Assignment |
Would you please return only the lines from the one with "Where should I" through the last line of the records below, leaving the pictures out?

Segment Open

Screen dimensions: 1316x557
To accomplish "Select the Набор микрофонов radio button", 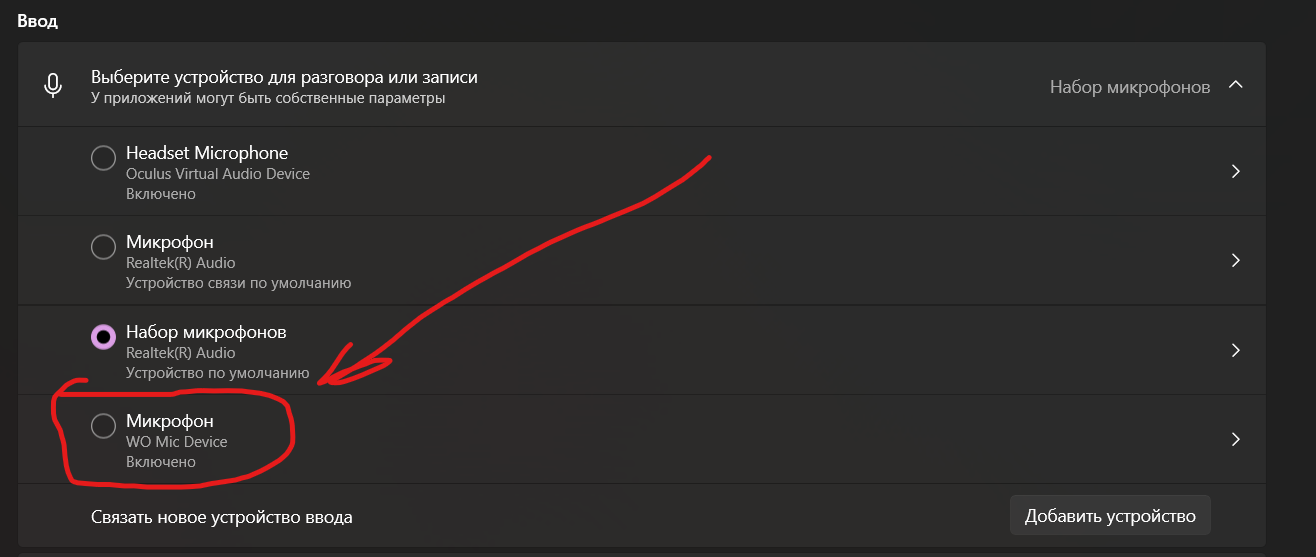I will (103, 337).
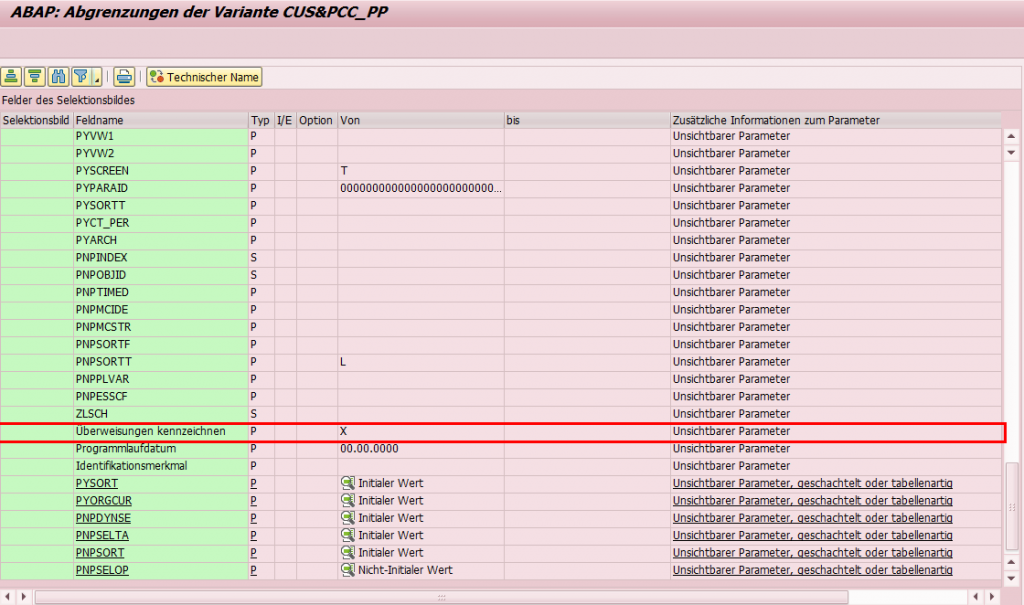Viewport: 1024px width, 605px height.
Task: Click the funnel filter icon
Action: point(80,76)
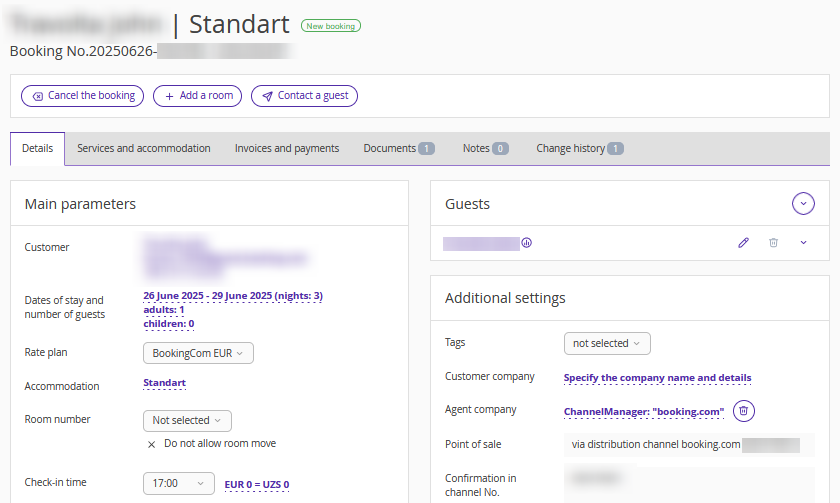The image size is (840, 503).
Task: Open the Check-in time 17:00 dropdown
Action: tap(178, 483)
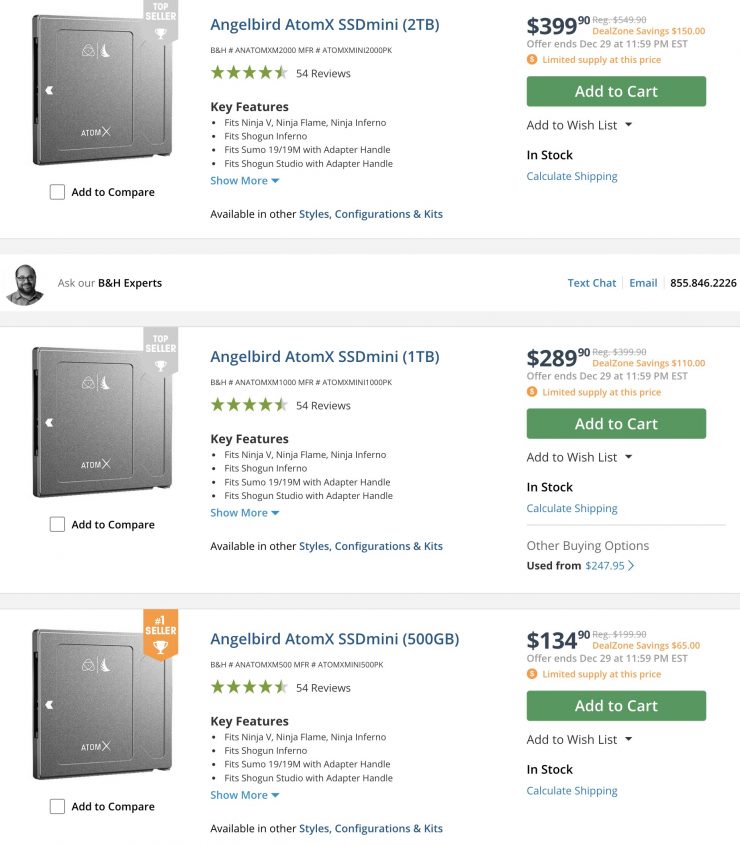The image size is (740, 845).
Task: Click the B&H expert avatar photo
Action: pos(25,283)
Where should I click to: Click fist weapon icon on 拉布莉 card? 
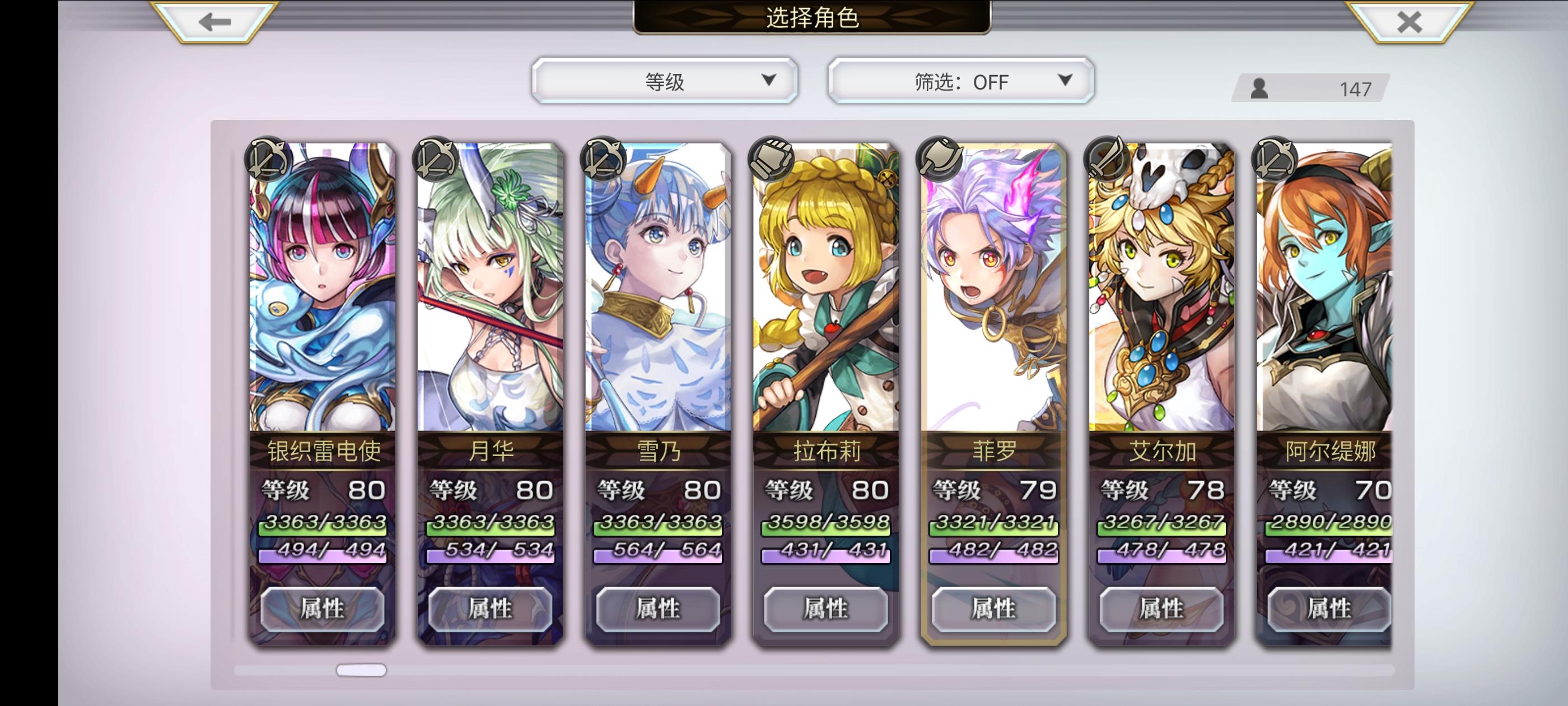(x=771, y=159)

Segment Closed

Worked solution |
Where should I click to: Click fist weapon icon on 拉布莉 card? 
(x=771, y=159)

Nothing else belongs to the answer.